---------- Material for this exercise

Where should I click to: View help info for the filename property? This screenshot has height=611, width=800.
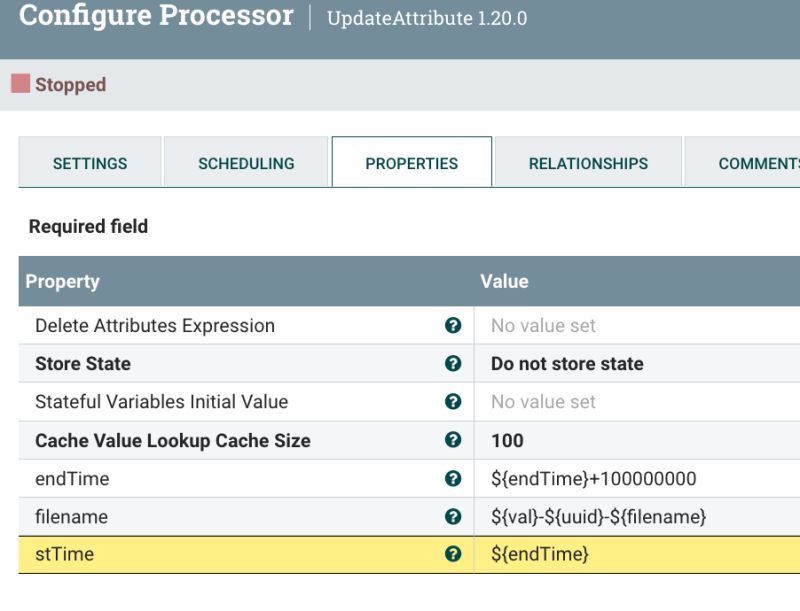pos(452,516)
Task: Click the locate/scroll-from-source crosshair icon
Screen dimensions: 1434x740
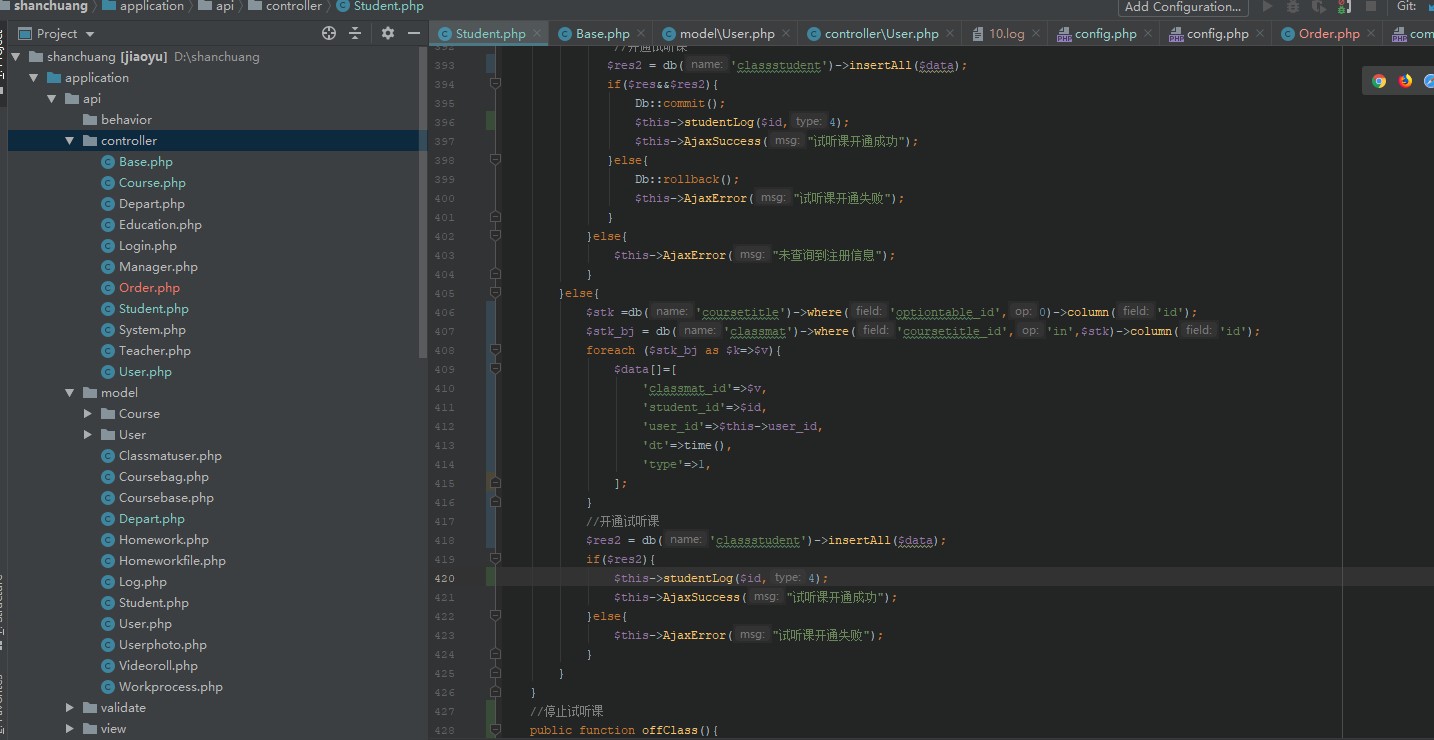Action: [x=329, y=33]

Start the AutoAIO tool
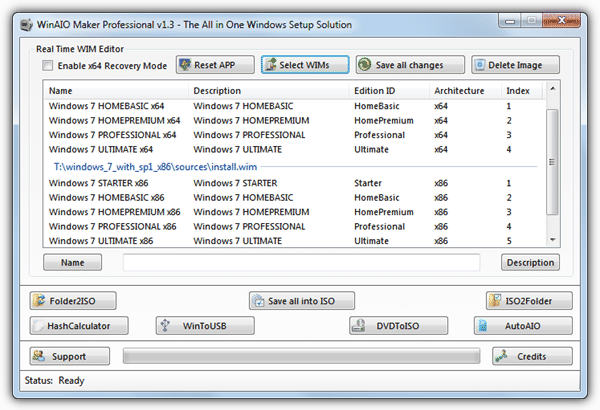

--------------------

What to work on:
A word-for-word repetition of the data above, without pictures, is the expected answer.

Your solution:
Where should I click to: View help info for the filename property? This screenshot has height=611, width=800.
pos(452,516)
Task: Click the locate/scroll-from-source crosshair icon
Screen dimensions: 1434x740
Action: [x=329, y=33]

Start the AutoAIO tool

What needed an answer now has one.